Figure 3.

Refolding of rhodanese and cyclophilin A in the presence of sht-GroEL191-345 and sht-GroEL191-376. (a) Relative enzymatic activity of rhodanese (0.1 μM) after refolding in the presence (+) or absence (−) of GroEL (2.5 μM monomer), GroES (2.5 μM monomer), ATP (2 mM), sht-GroEL191-345 (2.5 μM), sht-GroEL191-376 (2.5 μM), or bovine serum albumin (45 μg/ml), from 8 M urea (U). One-hundred percent activity was obtained with native rhodanese (N). (b) Refolding kinetics of rhodanese in presence of GroEL, GroES, and ATP. The final concentrations are the same as in a.
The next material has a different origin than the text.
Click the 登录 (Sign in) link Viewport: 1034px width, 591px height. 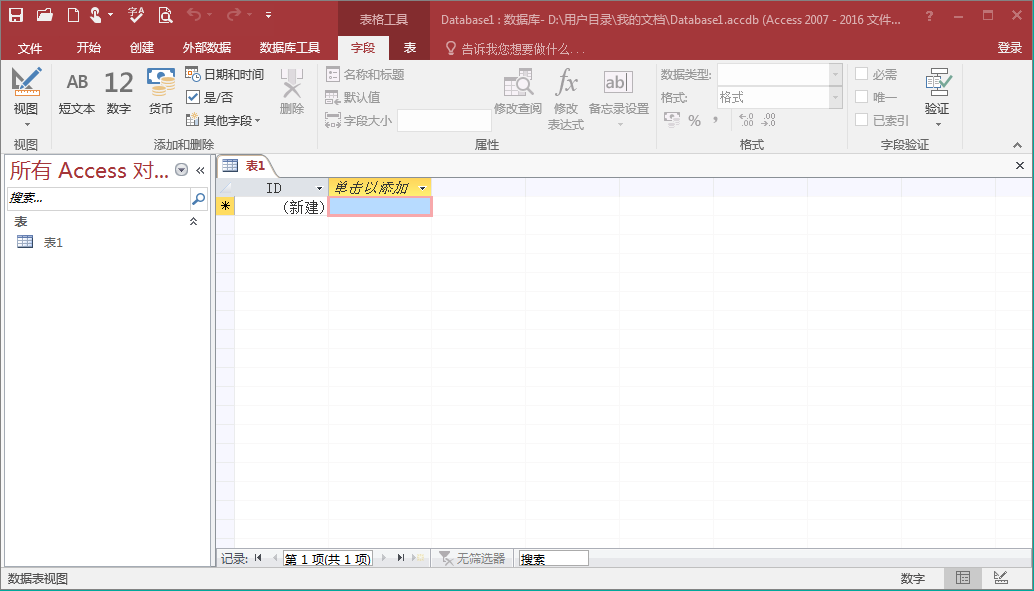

One-hundred percent activity was obtained with native rhodanese. (c and d) Refolding kinetics of rhodanese in the presence of 0.18 μM, 2.5 μM, or 5 μM sht-GroEL191-345 and sht-GroEL191-376, respectively. (e) Refolding of 1 μM cyclophilin A in the presence of 7 μM GroEL (monomer), 4 μM sht-GroEL191-345, 4 μM sht-GroEL191-376, or 1 μM sht-GroEL191-376. One-hundred percent activity was obtained with native cyclophilin A. Standard error bars are shown. The 30% spontaneous refolding of cyclophilin was complete in the dead time of the experiment.